Among the many responsibilities of the Greek deity Apollo was that he was a giver of laws and one whose oracle was consulted for good advice before proceeding with new plans. In the world of western hair fashion of the 1820s through 30s the Apollo Knot hairstyle was law and any fashion forward thinking western woman was ready to take up the challenge of following such law. The papier- mâché dolls of the era emulated this look in its infinite configurations.
The art of making items of papier-mâché goes back to ancient China and Japan where it was used for various ornamental objects. Papier- mâché objects can be created by using layers of paper glued and or varnished to stick together, these malleable layers can be placed over a dimensional form which has been coated with a release agent such as oil. Another method is to use a compound made of shredded paper pulp mixed with various adhesives, and other ingredients such as vegetable fibers, which can then be pressed into a mold. By the early 16th century papier- mâché was coming into use in Europe for making religious icons. By the 17th century the toy makers of Germany were using papier-mâché for a variety of products including dolls.
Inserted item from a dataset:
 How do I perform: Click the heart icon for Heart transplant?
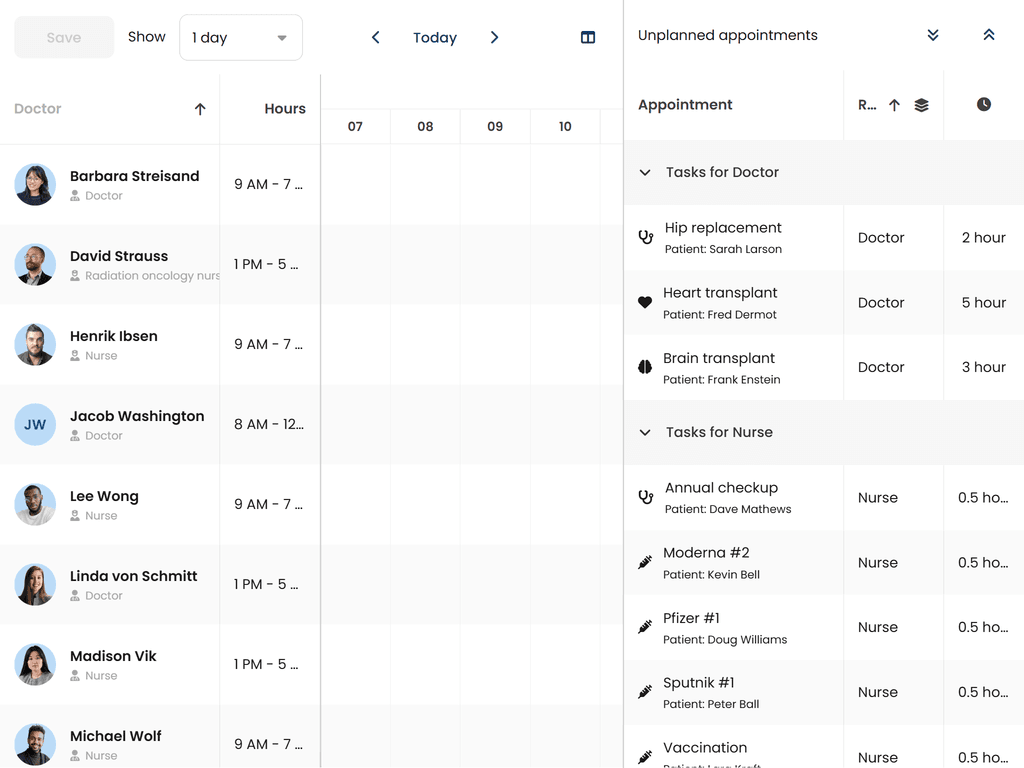click(645, 303)
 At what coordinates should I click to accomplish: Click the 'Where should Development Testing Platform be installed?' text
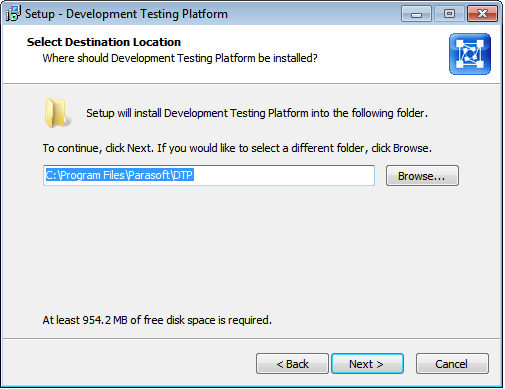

By the early 19th century doll makers in Europe were using various proprietary formulas for their own papier- mâché dolls. Advances in plaster mold making helped raise production levels and makers such as Johann Daniel Kestner Jr. of Waltershausen, Thuringia strived for the highest possible quality for papier-mâché dolls which in turn led to a growing popularity for them among consumers.
These little dolls would have been beautiful and fun to play with and are now the delight of doll collectors as well as those who enjoy the history of fashion. The history of hair fashion is especially well recorded in the German papier-mâché dolls which have picked up the colloquial moniker of “milliner’s model type.”
Although the term “milliner’s model” was made up by 20th century doll collectors and has no historic foundation in use, it does provide a recognizable means of discussing this particular type of doll. The term immediately calls to mind the dolls whose general characteristics include a papier-mâché shoulder-head made in a two- or three-part mold, on a slim waisted, elongated kid body which has wooden lower arms and legs with paper bands covering the joining of the wood limbs and the kid body.
The examples of these dolls which date to the 1820s are resplendent in their elaborately engineered Apollo knot hairstyles. The hairstyle itself is characterized by its side curls and top-knot design. As is usually the case in the cycle of female fashion these designs were a reaction to the simple neo-classical designs of the Empire Period that preceded them.
The Apollo knot began somewhat simply and became increasingly fanciful as the decades went on. The use of artificial hairpieces or horsehair forms often aided in the achievement of the design. These styles continued to exaggerate in width and height until the late 1830s.
As the 1840s dawned the popularity of the style began to wan in favor of simplified designs and fullness moved from the top of the head to the back and nape, but that is a tale for another day. Happily, for the collector of today, a most interesting and varied collection can be made simply by focusing on these miniature recorders of fashions follies and fantasies.